══ READING PASSAGE ══

Algorithm for Tokenization, POS Tagging, stop words removal, Stemming and
Lemmatization:

Step 1: Download the required packages

In [1]:
import nltk

In [3]:
nltk.download('punkt')
nltk.download('stopwords')
nltk.download('wordnet')
nltk.download('averaged_perceptron_tagger')

[nltk_data] Downloading package punkt to
[nltk_data]     C:\Users\Admin\AppData\Roaming\nltk_data...
[nltk_data]   Package punkt is already up-to-date!
[nltk_data] Downloading package stopwords to
[nltk_data]     C:\Users\Admin\AppData\Roaming\nltk_data...
[nltk_data]   Package stopwords is already up-to-date!
[nltk_data] Downloading package wordnet to
[nltk_data]     C:\Users\Admin\AppData\Roaming\nltk_data...
[nltk_data]   Package wordnet is already up-to-date!
[nltk_data] Downloading package averaged_perceptron_tagger to
[nltk_data]     C:\Users\Admin\AppData\Roaming\nltk_data...
[nltk_data]   Package averaged_perceptron_tagger is already up-to-
[nltk_data]       date!


True

Step 2: Initialize the text

In [4]:
text= "Tokenization is the first step in text analytics. The process of breaking down a text paragraph into smaller chunks such as words or sentences is called Tokenization."

Step 3: Perform Tokenization


In [5]:
#Sentence Tokenization
from nltk.tokenize import sent_tokenize
tokenized_text= sent_tokenize(text)
print(tokenized_text)
#Word Tokenization
from nltk.tokenize import word_tokenize
tokenized_word=word_tokenize(text)
print(tokenized_word)


['Tokenization is the first step in text analytics.', 'The process of breaking down a text paragraph into smaller chunks such as words or sentences is called Tokenization.']
['Tokenization', 'is', 'the', 'first', 'step', 'in', 'text', 'analytics', '.', 'The', 'process', 'of', 'breaking', 'down', 'a', 'text', 'paragraph', 'into', 'smaller', 'chunks', 'such', 'as', 'words', 'or', 'sentences', 'is', 'called', 'Tokenization', '.']


Step 4: Removing Punctuations and Stop Word

In [6]:
# print stop words of English
import re
from nltk.corpus import stopwords
stop_words=set(stopwords.words("english"))

═══
══ INFORMATION SUPPLIED ══

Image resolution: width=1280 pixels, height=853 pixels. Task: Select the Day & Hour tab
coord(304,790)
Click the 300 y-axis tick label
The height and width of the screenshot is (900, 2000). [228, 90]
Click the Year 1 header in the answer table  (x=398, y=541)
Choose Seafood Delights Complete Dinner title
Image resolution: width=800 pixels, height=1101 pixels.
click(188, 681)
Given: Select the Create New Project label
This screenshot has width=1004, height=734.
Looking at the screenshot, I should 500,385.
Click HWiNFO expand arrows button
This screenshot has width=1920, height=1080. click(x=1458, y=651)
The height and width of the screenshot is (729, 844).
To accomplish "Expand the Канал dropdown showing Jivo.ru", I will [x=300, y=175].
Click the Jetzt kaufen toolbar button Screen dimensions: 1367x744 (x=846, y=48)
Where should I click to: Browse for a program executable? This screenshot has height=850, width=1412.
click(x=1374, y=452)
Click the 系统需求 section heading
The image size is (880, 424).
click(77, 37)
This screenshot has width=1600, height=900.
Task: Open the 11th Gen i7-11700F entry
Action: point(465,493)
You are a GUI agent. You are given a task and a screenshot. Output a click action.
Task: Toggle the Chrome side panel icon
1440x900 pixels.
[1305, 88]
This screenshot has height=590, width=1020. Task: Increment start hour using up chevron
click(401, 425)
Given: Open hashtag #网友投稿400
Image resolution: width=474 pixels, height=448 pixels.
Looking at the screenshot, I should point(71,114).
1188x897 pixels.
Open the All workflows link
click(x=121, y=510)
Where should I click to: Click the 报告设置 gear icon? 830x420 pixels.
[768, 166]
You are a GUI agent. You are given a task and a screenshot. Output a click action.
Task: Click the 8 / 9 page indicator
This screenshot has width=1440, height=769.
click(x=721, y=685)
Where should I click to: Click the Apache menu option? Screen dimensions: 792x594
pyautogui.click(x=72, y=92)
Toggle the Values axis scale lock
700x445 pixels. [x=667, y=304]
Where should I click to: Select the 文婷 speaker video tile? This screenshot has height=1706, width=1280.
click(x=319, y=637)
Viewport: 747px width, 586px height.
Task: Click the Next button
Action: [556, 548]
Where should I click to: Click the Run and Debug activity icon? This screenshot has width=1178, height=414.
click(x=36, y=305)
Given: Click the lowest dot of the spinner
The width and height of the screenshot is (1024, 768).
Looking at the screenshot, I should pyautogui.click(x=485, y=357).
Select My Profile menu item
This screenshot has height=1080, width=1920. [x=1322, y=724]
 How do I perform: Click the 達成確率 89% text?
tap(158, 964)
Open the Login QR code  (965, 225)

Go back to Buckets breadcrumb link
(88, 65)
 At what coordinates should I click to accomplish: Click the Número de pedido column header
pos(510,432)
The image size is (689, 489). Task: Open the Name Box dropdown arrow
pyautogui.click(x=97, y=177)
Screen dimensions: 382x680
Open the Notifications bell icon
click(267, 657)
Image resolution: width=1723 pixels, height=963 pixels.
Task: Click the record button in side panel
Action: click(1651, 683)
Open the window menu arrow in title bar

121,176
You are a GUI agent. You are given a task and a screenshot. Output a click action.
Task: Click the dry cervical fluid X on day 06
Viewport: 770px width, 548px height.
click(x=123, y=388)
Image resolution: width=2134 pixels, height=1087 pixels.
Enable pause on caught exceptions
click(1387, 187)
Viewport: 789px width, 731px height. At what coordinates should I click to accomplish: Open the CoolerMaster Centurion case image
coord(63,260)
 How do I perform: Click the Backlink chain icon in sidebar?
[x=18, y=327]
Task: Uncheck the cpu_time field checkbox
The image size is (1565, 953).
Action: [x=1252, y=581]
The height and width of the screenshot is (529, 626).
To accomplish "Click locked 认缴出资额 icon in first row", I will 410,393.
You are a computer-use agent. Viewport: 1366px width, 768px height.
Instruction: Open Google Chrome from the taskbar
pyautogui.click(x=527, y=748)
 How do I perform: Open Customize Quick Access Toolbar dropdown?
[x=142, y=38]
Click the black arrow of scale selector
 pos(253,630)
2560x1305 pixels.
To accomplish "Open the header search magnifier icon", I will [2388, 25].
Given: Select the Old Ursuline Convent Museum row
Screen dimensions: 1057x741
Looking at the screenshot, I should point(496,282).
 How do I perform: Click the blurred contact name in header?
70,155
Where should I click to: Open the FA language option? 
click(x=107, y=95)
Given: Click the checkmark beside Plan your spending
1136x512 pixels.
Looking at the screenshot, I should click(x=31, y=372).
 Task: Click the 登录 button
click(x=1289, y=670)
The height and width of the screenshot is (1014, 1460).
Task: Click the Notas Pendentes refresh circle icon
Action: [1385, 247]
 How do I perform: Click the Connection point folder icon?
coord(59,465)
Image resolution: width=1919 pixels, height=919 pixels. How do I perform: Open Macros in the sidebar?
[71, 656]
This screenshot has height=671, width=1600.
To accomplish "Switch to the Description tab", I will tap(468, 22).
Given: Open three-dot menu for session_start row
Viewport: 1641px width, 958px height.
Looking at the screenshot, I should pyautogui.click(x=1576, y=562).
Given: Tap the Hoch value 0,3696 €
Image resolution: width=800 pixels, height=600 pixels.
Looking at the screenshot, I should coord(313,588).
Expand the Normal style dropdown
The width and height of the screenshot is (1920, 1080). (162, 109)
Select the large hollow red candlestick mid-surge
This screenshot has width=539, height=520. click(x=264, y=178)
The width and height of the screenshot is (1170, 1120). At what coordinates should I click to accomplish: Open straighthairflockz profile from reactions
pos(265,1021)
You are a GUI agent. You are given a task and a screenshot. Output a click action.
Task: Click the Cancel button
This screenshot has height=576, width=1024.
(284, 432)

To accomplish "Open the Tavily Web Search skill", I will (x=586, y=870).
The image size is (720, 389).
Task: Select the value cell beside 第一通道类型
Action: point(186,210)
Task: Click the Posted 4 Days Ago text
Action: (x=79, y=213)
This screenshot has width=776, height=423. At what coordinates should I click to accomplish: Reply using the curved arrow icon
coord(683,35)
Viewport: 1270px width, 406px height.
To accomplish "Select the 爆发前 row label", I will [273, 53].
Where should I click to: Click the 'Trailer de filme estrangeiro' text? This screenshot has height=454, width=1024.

═══

▸ EXERCISE 1:
Return the stretch of the NLTK walkthrough from "[nltk_data] Downloading package punkt" through "wordnet is already up-to-date!", copied word for word.
▸ EXERCISE 2:
Which four packages does the NLTK walkthrough fetch with nltk.download?

▸ EXERCISE SOLUTION 1:
[nltk_data] Downloading package punkt to
[nltk_data]     C:\Users\Admin\AppData\Roaming\nltk_data...
[nltk_data]   Package punkt is already up-to-date!
[nltk_data] Downloading package stopwords to
[nltk_data]     C:\Users\Admin\AppData\Roaming\nltk_data...
[nltk_data]   Package stopwords is already up-to-date!
[nltk_data] Downloading package wordnet to
[nltk_data]     C:\Users\Admin\AppData\Roaming\nltk_data...
[nltk_data]   Package wordnet is already up-to-date!

▸ EXERCISE SOLUTION 2:
punkt, stopwords, wordnet, and averaged_perceptron_tagger